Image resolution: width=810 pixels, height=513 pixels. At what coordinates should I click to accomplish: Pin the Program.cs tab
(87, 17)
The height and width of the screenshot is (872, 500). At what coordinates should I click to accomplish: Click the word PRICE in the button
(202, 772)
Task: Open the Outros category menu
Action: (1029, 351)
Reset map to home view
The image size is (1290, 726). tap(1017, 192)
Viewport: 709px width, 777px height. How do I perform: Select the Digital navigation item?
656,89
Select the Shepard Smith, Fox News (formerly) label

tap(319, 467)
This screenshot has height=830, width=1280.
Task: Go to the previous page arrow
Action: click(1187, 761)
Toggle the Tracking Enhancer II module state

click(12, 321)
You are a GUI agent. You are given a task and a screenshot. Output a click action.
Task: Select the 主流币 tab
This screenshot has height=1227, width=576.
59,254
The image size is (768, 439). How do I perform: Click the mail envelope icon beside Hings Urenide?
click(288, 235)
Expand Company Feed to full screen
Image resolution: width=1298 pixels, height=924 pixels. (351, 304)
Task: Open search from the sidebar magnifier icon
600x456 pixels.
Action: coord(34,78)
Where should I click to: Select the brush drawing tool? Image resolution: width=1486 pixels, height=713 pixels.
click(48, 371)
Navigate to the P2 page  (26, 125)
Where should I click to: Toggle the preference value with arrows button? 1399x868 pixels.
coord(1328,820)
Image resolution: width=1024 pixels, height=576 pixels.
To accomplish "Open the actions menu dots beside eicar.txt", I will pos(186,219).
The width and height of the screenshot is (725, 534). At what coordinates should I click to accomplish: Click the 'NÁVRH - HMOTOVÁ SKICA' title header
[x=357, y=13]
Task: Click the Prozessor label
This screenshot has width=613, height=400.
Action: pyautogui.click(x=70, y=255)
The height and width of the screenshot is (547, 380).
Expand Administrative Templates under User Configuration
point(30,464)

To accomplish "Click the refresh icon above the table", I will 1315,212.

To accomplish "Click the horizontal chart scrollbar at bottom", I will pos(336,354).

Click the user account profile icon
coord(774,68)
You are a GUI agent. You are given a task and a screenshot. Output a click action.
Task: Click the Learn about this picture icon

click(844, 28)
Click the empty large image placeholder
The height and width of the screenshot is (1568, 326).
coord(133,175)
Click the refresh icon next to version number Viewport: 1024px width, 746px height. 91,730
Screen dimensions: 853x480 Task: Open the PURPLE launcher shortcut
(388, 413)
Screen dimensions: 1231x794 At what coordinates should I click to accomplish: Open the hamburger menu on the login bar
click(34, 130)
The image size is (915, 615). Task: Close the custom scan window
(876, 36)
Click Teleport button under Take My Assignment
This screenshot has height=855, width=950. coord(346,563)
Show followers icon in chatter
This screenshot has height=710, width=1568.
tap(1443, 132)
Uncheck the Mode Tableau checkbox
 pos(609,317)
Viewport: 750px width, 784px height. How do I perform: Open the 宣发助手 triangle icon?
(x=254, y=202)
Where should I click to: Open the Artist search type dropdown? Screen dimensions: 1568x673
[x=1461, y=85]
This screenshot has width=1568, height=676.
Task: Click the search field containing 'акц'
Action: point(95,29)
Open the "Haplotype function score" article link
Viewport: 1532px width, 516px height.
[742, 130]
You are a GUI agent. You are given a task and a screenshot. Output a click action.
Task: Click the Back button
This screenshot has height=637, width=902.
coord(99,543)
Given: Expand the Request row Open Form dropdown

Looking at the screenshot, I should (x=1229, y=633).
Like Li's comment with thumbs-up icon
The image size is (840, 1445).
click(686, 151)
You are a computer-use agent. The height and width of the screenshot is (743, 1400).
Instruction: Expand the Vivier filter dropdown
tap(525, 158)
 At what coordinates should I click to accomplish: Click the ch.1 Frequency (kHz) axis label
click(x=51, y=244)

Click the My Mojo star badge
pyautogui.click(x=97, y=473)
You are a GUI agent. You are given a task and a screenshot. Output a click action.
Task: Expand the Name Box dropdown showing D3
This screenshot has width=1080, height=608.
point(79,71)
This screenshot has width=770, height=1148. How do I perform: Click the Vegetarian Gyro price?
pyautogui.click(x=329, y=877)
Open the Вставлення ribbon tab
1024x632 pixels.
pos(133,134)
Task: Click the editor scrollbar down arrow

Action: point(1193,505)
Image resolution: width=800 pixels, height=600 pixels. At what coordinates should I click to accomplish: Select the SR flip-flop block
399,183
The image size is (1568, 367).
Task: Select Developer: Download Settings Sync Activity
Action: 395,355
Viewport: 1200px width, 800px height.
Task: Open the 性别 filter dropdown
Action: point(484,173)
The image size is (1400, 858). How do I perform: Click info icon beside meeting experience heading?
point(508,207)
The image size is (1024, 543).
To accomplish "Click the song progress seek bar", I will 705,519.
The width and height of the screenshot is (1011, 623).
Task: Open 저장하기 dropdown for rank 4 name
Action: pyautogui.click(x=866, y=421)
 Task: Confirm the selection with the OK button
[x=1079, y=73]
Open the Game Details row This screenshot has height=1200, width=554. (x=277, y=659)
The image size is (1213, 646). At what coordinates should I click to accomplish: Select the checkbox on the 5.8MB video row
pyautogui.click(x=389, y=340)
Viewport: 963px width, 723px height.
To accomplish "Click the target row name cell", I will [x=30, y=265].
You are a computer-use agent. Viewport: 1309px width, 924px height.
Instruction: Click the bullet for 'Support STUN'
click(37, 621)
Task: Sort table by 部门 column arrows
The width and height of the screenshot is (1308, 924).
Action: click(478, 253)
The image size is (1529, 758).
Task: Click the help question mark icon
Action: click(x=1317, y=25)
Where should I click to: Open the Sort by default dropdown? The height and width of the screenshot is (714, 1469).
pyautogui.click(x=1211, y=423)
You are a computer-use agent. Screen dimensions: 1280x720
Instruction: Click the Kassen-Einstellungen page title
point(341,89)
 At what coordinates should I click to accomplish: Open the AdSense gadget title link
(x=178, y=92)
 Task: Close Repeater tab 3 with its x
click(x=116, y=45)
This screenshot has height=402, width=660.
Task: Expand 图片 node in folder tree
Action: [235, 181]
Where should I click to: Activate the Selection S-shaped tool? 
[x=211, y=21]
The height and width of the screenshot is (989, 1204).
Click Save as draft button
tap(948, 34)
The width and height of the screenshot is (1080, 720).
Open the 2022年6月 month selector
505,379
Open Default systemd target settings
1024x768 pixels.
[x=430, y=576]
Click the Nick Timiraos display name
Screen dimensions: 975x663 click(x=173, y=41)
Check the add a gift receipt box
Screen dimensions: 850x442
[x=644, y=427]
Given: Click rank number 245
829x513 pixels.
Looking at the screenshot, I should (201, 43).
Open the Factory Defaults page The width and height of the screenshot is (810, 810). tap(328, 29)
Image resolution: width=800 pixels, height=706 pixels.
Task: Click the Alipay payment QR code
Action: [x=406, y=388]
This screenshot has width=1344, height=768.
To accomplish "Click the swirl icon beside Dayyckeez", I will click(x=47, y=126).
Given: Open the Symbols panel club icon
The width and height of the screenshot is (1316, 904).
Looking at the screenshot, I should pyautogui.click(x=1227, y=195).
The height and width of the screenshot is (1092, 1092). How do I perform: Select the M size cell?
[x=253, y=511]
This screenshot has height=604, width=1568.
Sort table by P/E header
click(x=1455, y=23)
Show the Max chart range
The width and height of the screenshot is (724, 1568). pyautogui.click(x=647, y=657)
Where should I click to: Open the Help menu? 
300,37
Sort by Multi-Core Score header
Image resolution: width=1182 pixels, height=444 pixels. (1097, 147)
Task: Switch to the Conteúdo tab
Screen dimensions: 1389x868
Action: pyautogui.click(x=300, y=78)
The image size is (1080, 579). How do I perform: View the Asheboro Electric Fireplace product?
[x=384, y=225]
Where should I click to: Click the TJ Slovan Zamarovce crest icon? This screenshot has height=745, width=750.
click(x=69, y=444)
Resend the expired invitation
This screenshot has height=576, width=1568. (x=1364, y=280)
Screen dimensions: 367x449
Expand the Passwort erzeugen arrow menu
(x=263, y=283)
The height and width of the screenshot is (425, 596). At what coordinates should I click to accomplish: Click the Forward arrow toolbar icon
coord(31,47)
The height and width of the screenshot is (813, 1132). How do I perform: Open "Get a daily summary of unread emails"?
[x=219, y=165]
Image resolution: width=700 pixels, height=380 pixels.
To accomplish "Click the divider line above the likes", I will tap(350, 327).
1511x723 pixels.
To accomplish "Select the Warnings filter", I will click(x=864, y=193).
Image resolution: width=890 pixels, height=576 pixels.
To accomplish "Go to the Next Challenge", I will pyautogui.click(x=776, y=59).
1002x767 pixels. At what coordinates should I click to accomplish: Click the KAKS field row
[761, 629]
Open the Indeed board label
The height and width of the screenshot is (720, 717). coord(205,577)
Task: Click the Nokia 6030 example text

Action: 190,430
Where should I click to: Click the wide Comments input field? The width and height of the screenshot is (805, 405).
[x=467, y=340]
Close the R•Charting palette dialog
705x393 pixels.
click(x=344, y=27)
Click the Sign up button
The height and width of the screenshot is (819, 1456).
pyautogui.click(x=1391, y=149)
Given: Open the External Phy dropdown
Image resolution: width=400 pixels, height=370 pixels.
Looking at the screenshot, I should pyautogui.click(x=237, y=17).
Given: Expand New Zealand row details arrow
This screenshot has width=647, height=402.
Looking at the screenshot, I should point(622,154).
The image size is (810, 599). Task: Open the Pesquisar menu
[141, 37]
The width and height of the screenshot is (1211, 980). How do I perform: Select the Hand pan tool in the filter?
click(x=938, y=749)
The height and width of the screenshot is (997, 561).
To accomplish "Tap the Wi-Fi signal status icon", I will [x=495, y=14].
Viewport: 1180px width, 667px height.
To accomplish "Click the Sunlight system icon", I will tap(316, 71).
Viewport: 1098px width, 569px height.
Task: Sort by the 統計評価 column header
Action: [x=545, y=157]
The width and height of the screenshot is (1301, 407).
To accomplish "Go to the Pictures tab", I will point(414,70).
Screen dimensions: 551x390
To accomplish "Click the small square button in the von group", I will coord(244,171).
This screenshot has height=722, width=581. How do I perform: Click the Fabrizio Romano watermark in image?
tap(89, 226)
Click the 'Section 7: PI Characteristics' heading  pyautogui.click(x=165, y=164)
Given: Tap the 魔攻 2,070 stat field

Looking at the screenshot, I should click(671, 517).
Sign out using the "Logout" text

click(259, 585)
--- --- ---
What needs to be done: Print the lines above from the one with "This screenshot has width=613, height=400." through the one with "You are a computer-use agent. The", both included, exactly as written and nothing more.

Exercise response:
This screenshot has width=613, height=400.
Action: pyautogui.click(x=70, y=255)
The height and width of the screenshot is (547, 380).
Expand Administrative Templates under User Configuration
point(30,464)

To accomplish "Click the refresh icon above the table", I will 1315,212.

To accomplish "Click the horizontal chart scrollbar at bottom", I will pos(336,354).

Click the user account profile icon
coord(774,68)
You are a GUI agent. You are given a task and a screenshot. Output a click action.
Task: Click the Learn about this picture icon

click(844, 28)
Click the empty large image placeholder
The height and width of the screenshot is (1568, 326).
coord(133,175)
Click the refresh icon next to version number Viewport: 1024px width, 746px height. 91,730
Screen dimensions: 853x480 Task: Open the PURPLE launcher shortcut
(388, 413)
Screen dimensions: 1231x794 At what coordinates should I click to accomplish: Open the hamburger menu on the login bar
click(34, 130)
The image size is (915, 615). Task: Close the custom scan window
(876, 36)
Click Teleport button under Take My Assignment
This screenshot has height=855, width=950. coord(346,563)
Show followers icon in chatter
This screenshot has height=710, width=1568.
tap(1443, 132)
Uncheck the Mode Tableau checkbox
 pos(609,317)
Viewport: 750px width, 784px height. How do I perform: Open the 宣发助手 triangle icon?
(x=254, y=202)
Where should I click to: Open the Artist search type dropdown? Screen dimensions: 1568x673
[x=1461, y=85]
This screenshot has width=1568, height=676.
Task: Click the search field containing 'акц'
Action: point(95,29)
Open the "Haplotype function score" article link
Viewport: 1532px width, 516px height.
[742, 130]
You are a GUI agent. You are given a task and a screenshot. Output a click action.
Task: Click the Back button
This screenshot has height=637, width=902.
coord(99,543)
Given: Expand the Request row Open Form dropdown

Looking at the screenshot, I should (x=1229, y=633).
Like Li's comment with thumbs-up icon
The image size is (840, 1445).
click(686, 151)
You are a computer-use agent. The height and width of the screenshot is (743, 1400).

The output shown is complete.